Answering, in order, your two concerns:
Configure iptables for the local interfaces to only accept requests coming on specific ports from specific local IPs (read a tutorial for a better understanding of iptables configuration.) All other virtual machines on the local network should not be able to probe you, although they might be able to intercept your traffic (addressed below.)
No; you should use SSL over all intra-node connections. This will protect you in two ways: firstly it will protect you from spoofing (an attacker will be rejected if he does not have your certificate, even if he bypasses iptables by spoofing his address, or because your iptables config gets overwritten by an admin), and secondly it will protect your data from prying eyes (e.g. an attacker will not be able to snoop traffic for your passwords.) Some applications (e.g. most database engines, net-snmpd set up in v3 mode, etc.) support SSL natively. Alternatively, establish and use ssh tunnels, or use stunnel
Sample base iptables configuration allowing basic services (HTTP, SSH etc.) on the public (internet) interface, as well as allowing www1 and www2 to connect to this node's MySQL on port 3306 on the eth0 interface (www1 and www2 are defined in /etc/hosts so they resolve to the appropriate IP addresses.):
# * raw
#
# Allows internal traffic without loading conntrack
# -A PREROUTING -i lo -d 127.0.0.0/8 -j NOTRACK
*filter
# Allows all loopback (lo0) traffic and drop all traffic to 127/8 that doesn't use lo0
-A INPUT -i lo -j ACCEPT
-A INPUT -i ! lo -d 127.0.0.0/8 -j DROP
# Accepts all established inbound connections (TCP, UDP, ICMP incl. "network unreachable" etc.)
-A INPUT -m state --state ESTABLISHED,RELATED -j ACCEPT
# Allows all outbound traffic
# You can modify this to only allow certain traffic
-A OUTPUT -j ACCEPT
# Allows HTTP and HTTPS connections from anywhere (the normal ports for websites)

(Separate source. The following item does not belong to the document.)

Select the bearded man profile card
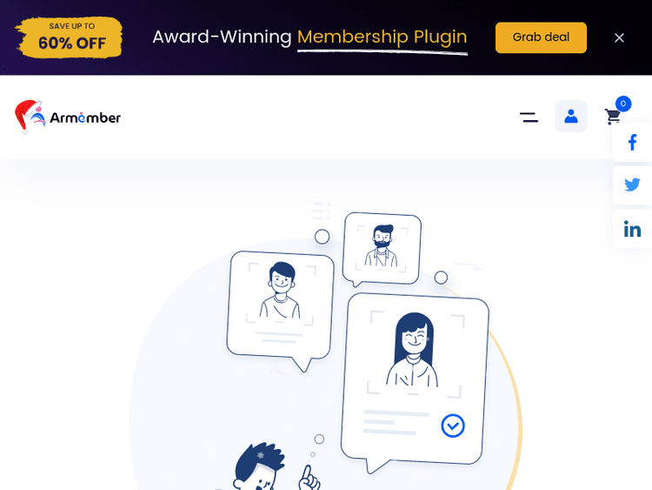652x490 pixels. 382,250
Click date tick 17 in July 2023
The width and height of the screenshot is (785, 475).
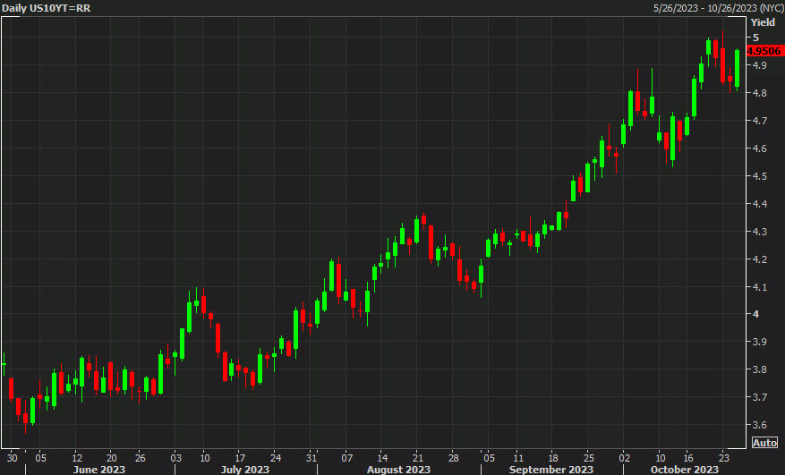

-A INPUT -p tcp --dport 80 -j ACCEPT
-A INPUT -p tcp --dport 443 -j ACCEPT
# Allows SSH connections
-A INPUT -p tcp -m state --state NEW --dport 22 -j ACCEPT
# Allow ping
-A INPUT -p icmp -m icmp --icmp-type echo-request -j ACCEPT
# log iptables denied calls
-A INPUT -m limit --limit 5/min -j LOG --log-prefix "iptables denied: " --log-level debug
# Reject all other inbound - default deny unless explicitly allowed policy
-A INPUT -j REJECT
-A FORWARD -j REJECT
# Allows MySQL within our cluster ONLY
-A INPUT -p tcp -s www1 -i eth0 --dport 3306 -j ACCEPT
-A INPUT -p udp -s www1 -i eth0 --dport 3306 -j ACCEPT
-A INPUT -p tcp -s www2 -i eth0 --dport 3306 -j ACCEPT
-A INPUT -p udp -s www2 -i eth0 --dport 3306 -j ACCEPT
COMMIT
This doesn't really sound like a Rails question, it's more of a question about web architecture. I'm assuming that both machines are accessible to the outside world via HTTP. If that's the case, you may want to consider putting a firewall in front of both machines to create a local network that the two machines are on.
Once you've done that, you should be able to configure the firewall to disallow requests based on any criteria you specify. Given that this is a Rails application I'm going to assume that the API is a set of resources. If that's the case you could configure your firewall to filter requests to the private API.
This way, the machines on the local network can communicate freely as their requests to one another aren't going through the firewall.